### Task to carry out
Entries follow. Give back exactly the lines starting at the one containing "You are a GUI" and ending at the one containing "[Twitter] (1337, 1589)", and no other lines.

### Listed records
• • • •

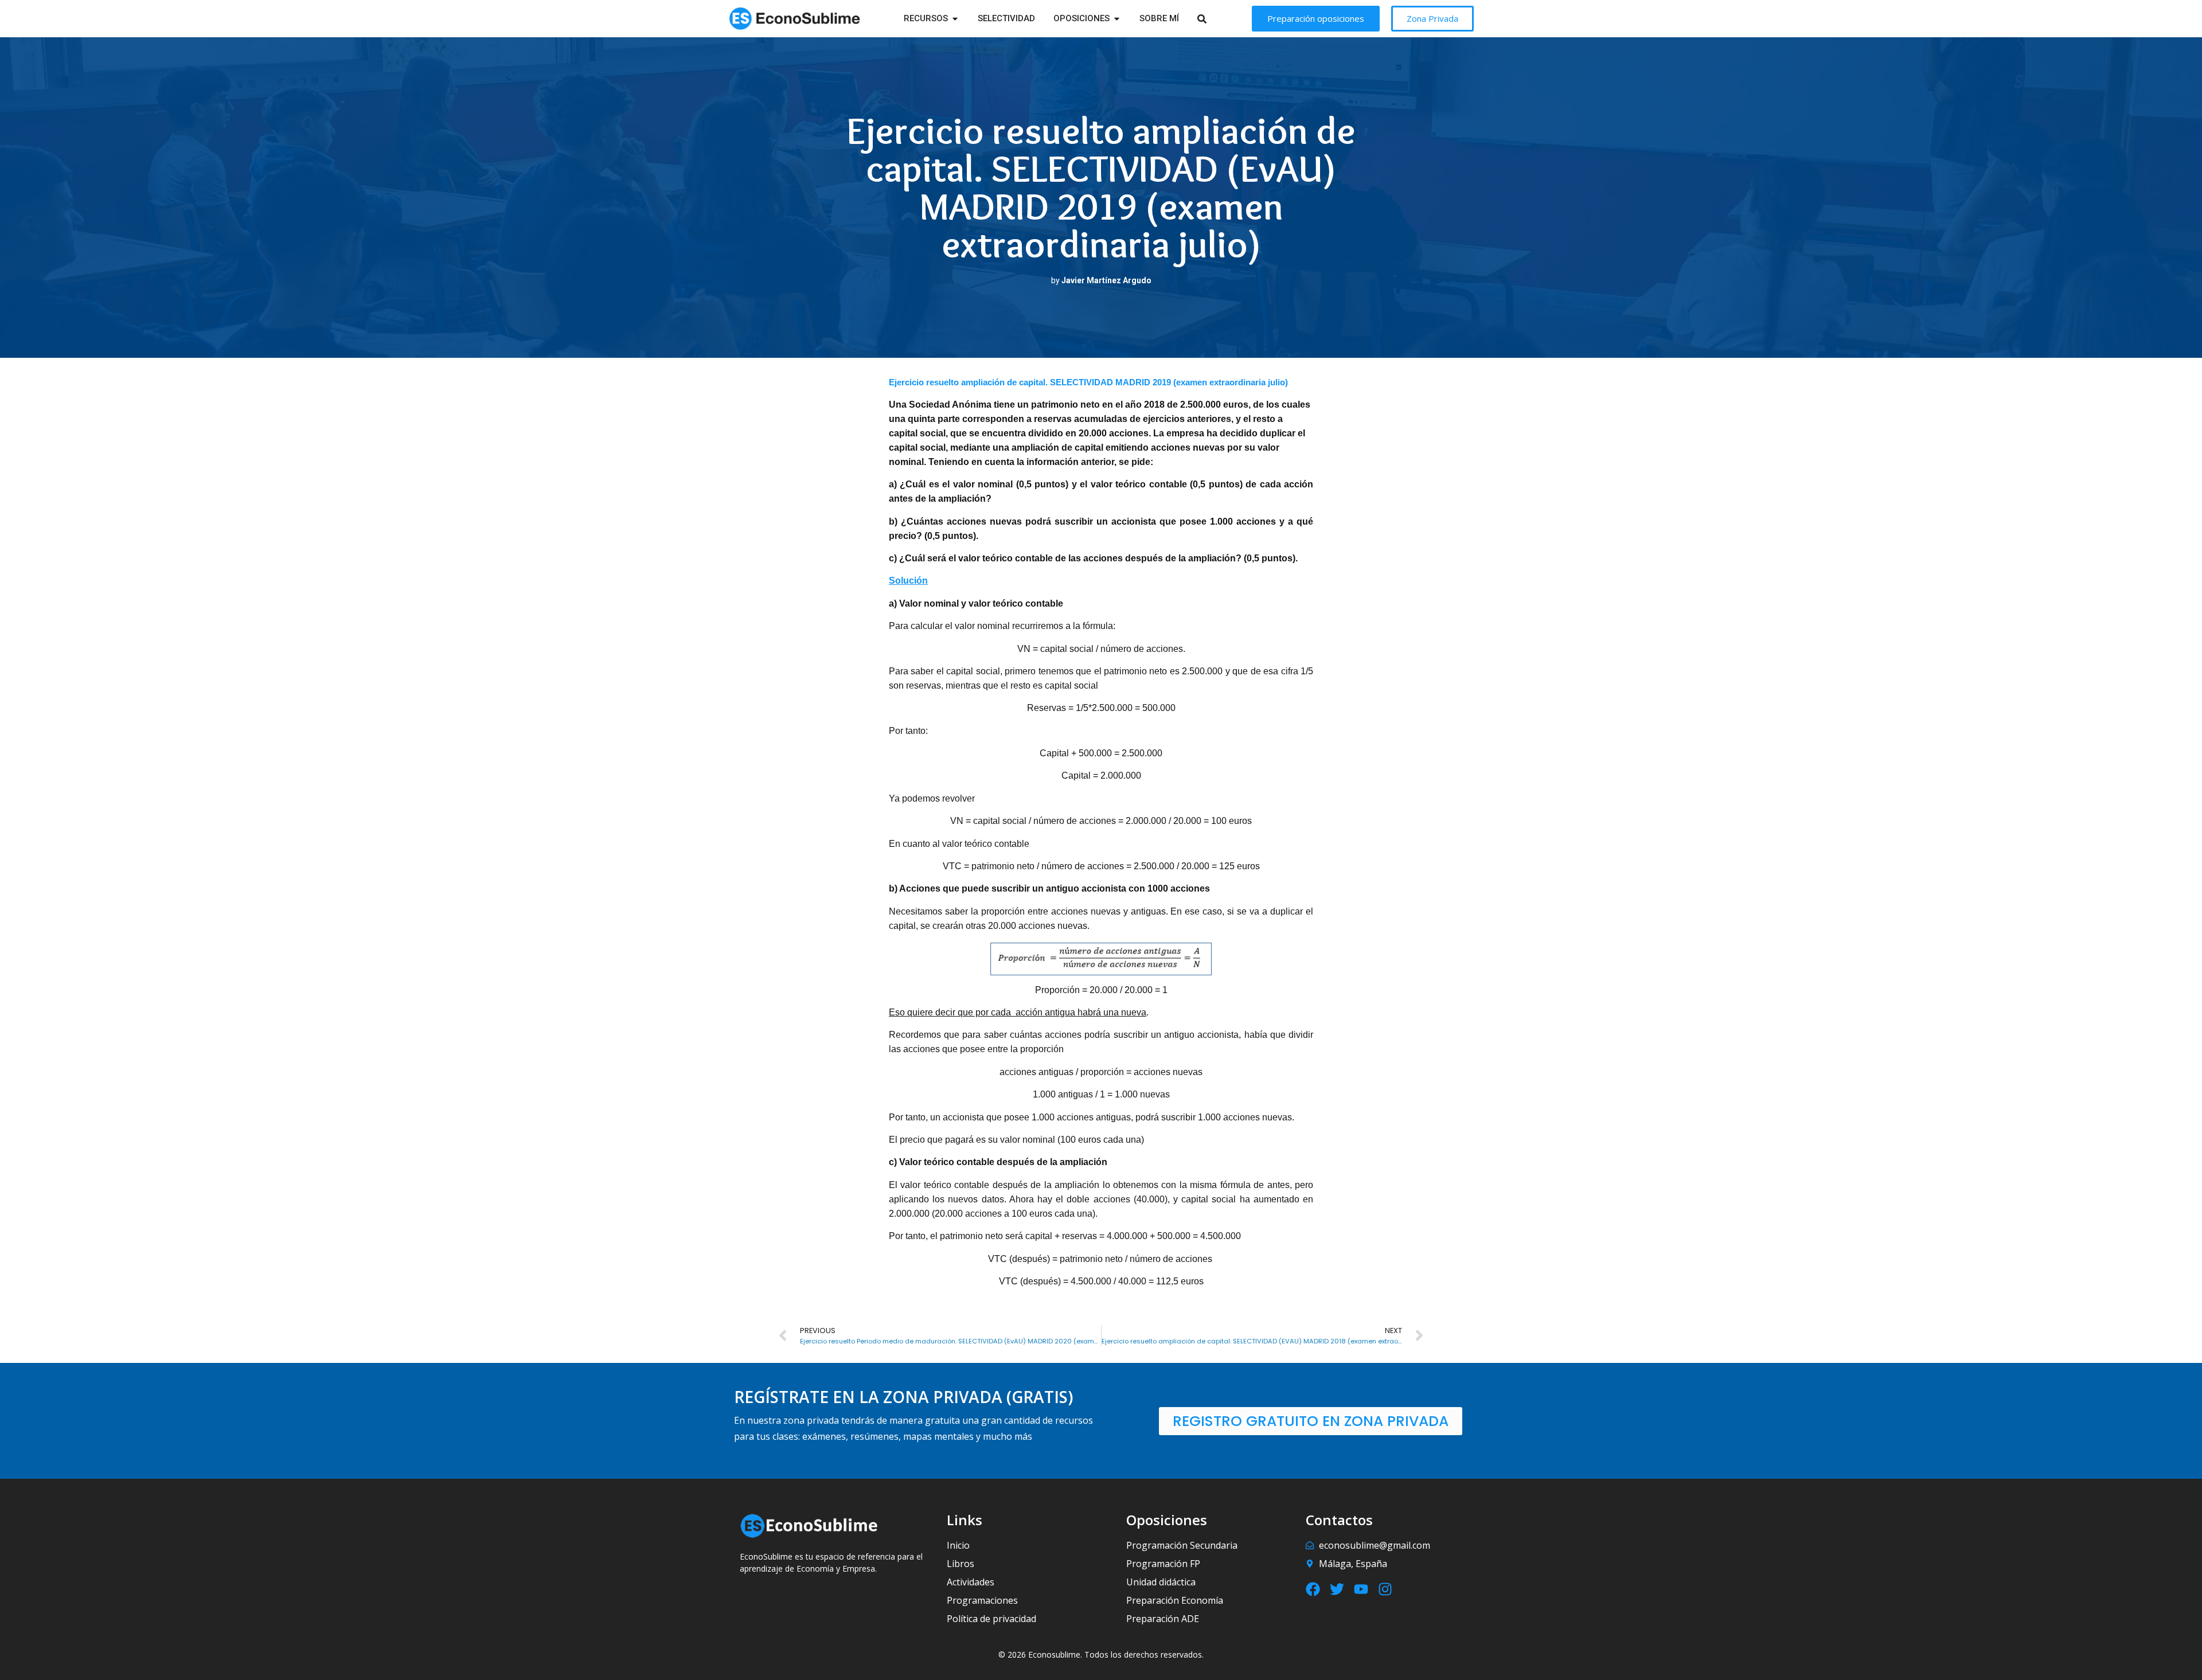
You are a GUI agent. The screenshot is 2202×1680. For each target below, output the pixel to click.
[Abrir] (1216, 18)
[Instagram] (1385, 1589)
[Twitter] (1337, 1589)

• • • •

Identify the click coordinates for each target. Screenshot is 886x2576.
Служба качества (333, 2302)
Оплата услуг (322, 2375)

• • • •

### Result
You are a GUI agent. The screenshot is 2202×1680. For each target below, output the pixel to click.
[Abrir] (1216, 18)
[Instagram] (1385, 1589)
[Twitter] (1337, 1589)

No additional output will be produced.